A woman who claims her privacy rights as a prior victim of human trafficking, slavery, sexual abuse and exploitation have been breached as a result of spending years in the direct provision system has initiated a High Court challenge to the system.
The woman claims the conditions under which she and her Irish born child have lived in direct provision for more than five years give rise to “distress, anguish, denial of human dignity and significant anxiety”.
In their proceedings, the woman and her child, along with a separate case by another woman and her two children, want leave to challenge the State’s “manifest and ongoing” failure to establish an independent Refugee Advisory Board.

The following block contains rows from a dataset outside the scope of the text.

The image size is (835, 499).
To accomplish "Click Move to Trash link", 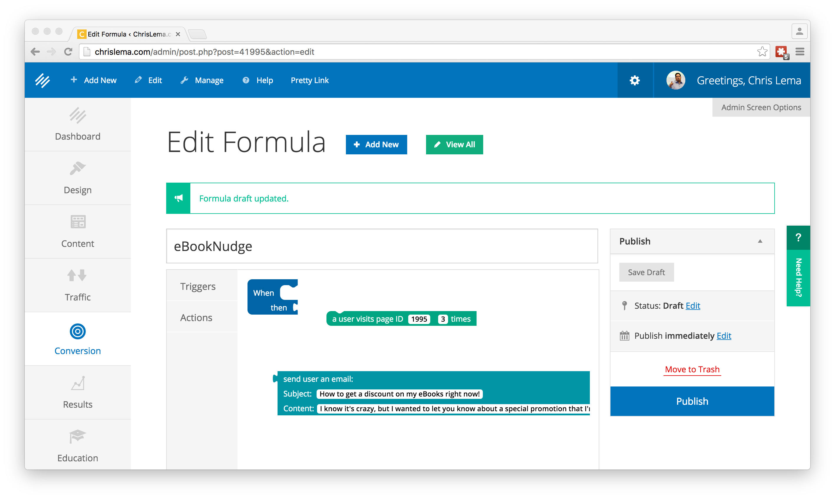I will [692, 369].
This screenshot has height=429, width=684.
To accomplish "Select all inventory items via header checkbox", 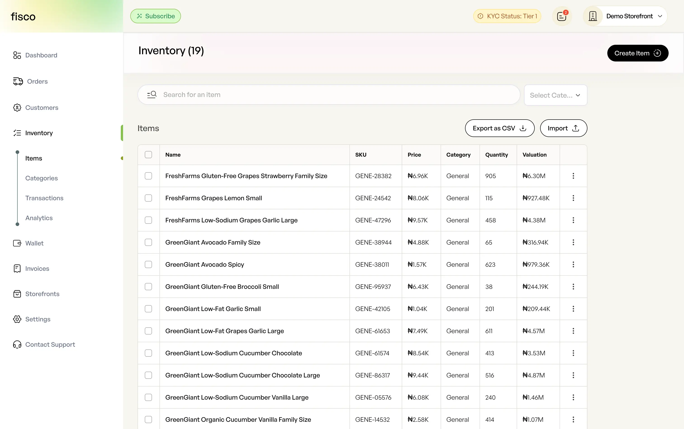I will click(x=148, y=155).
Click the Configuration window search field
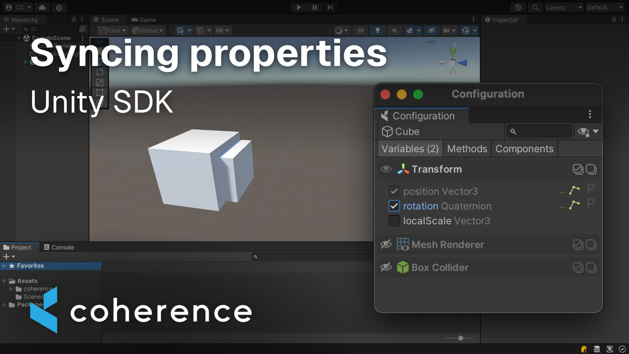This screenshot has height=354, width=629. tap(542, 131)
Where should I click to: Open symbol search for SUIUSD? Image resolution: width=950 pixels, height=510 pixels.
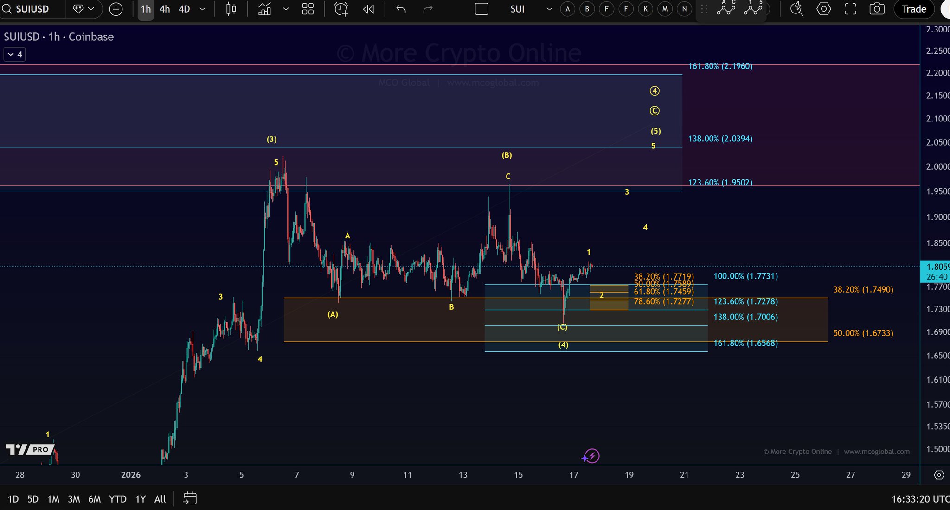(x=32, y=9)
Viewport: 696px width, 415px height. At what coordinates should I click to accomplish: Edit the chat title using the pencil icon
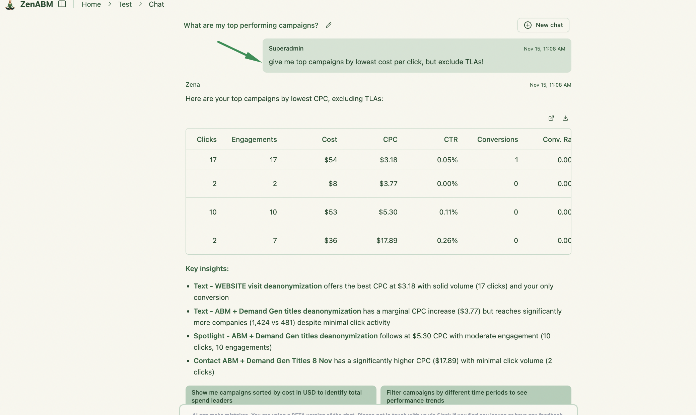click(329, 25)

In both cases, the applicants also contend their rights to privacy under the Irish Constitution have been breached by the Reception and Integration Agency (RIA) rules governing residency in direct provision, a system set up in 2000 as a temporary measure to house asylum seekers.
Mr Justice Colm MacEochaidh, who in a previous case declared aspects of the RIA rules were unlawful, has “parked” the part of the case relating to privacy pending the adoption of revised house rules for direct provision residents.

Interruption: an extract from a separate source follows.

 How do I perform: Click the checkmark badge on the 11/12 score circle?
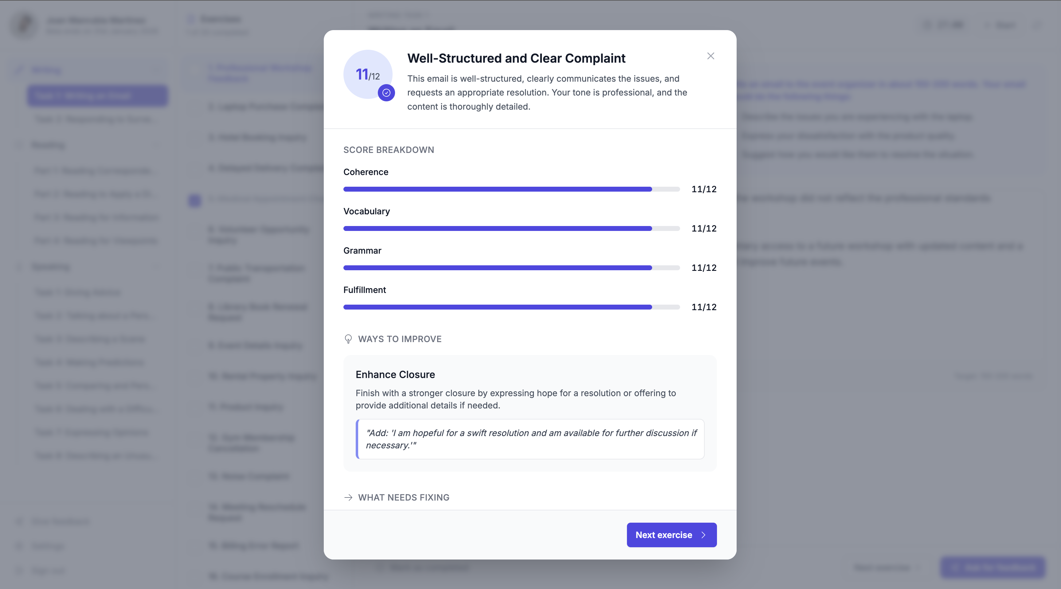[x=386, y=93]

The issue of revised rules is being “actively” dealt with by the Working Group on Direct Provision set up by the Minister for Justice and the adoption of revised rules is anticipated “in very short order”, said Nuala Butler SC, for the Minister and State parties.
The revision of the rules was initiated after the judge declared last year, in the case of CA and TA, that aspects of the RIA rules, including rules permitting unannounced inspections of residents’ rooms, amounted to unlawful breach of the right to privacy under Article 8 of the European Convention on Human Rights.

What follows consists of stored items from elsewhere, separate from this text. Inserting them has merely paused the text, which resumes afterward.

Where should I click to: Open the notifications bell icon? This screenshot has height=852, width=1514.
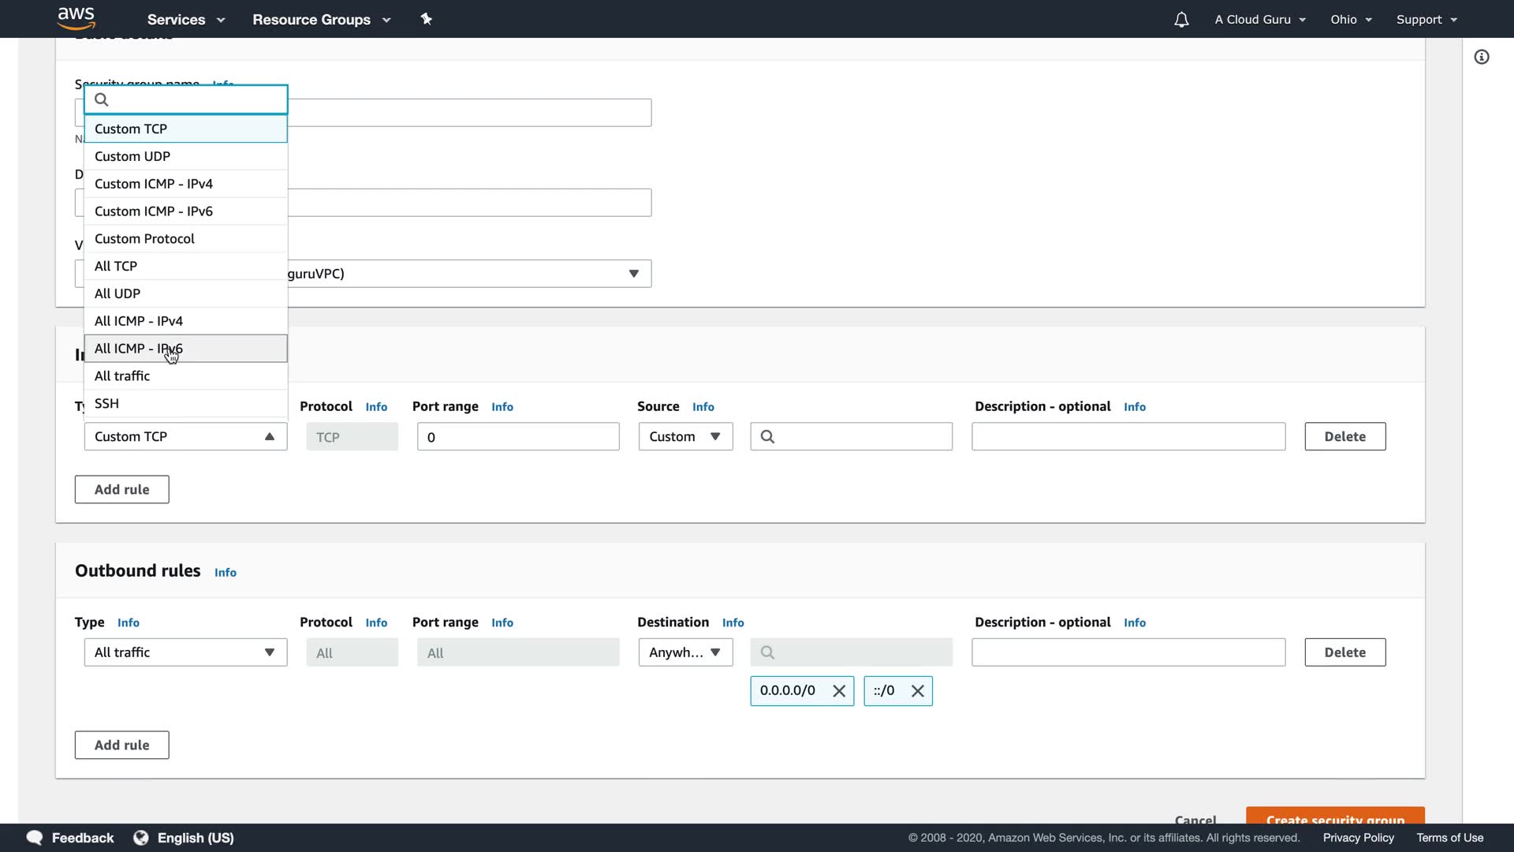click(x=1180, y=20)
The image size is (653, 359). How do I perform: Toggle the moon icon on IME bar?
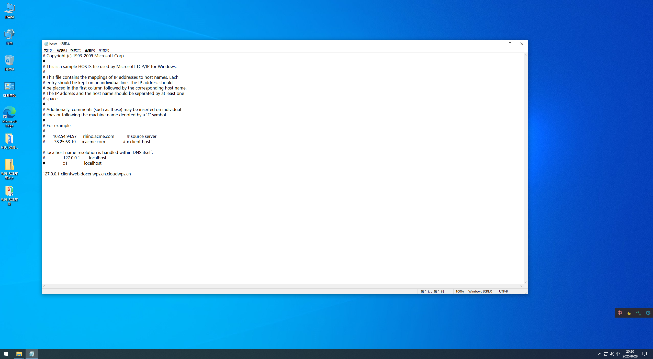coord(629,313)
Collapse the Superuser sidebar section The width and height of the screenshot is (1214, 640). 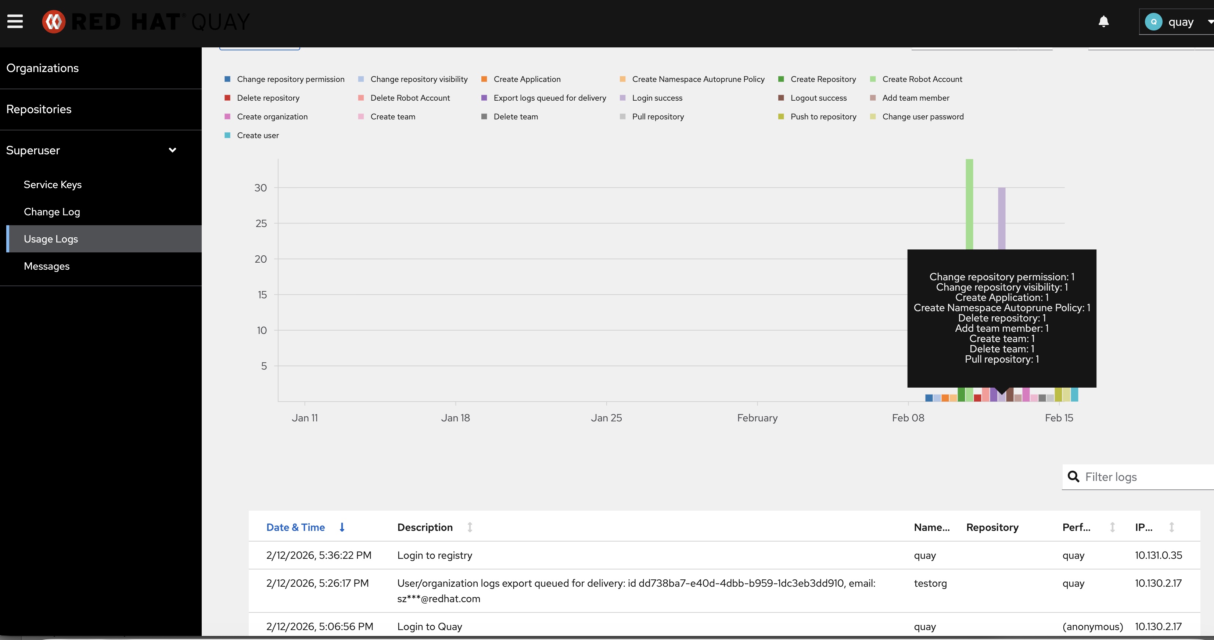tap(172, 150)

In his judgment on CA and TA, the judge found insufficient evidence had been called to support the applicants other claims their rights under the Constitution and ECHR had been violated due to the duration and conditions of their stay in direct provision.
When dealing with directions for the hearing of the two new separate applications for leave for judicial review, the judge refused an application by Saul Woolfson, for the applicants, for a “telescoped” hearing of both cases.
The judge directed there should instead be a hearing, in the case of the woman who claims she is a victim of trafficking, to decide whether leave should be granted on the specific issue of the failure to establish a Refugee Advisory Board.
Ms Butler said she would be opposing leave being granted on that point.
In the claims concerning the board, the applicants allege that, under Section 7 of the 1996 Refugee Act, the Oireachtas clearly envisaged a permanent and independent staturoy, advisory, monitoring, reporting and review body - a Refugee Advisory Board - woud be set up.
It was envisaged such a body would play a key role in relation to operation of the Refugee Act, in assisting the Minister in developing policies and practices in the refugee and asylum areas and in addressing issues such as the treatment of refugee applicants by public and private bodies, it is claimed.
In their proceedings, the applicants also claim that provisions of the Social Welfare Consolidation Act preventing access to social welfare payments for residents of direct provision are invalid.
The second of the two cases involves a woman who has been living for several years with her husband and their two children, both of whom were born here, in a direct provision centre.
As she is still awaiting a decision on her application for refugee status, the woman said she is unable to work, access social welfare benefits or take up education and training and finds the “anbormal” living environment and overall experience “demoralising and dehumanising”.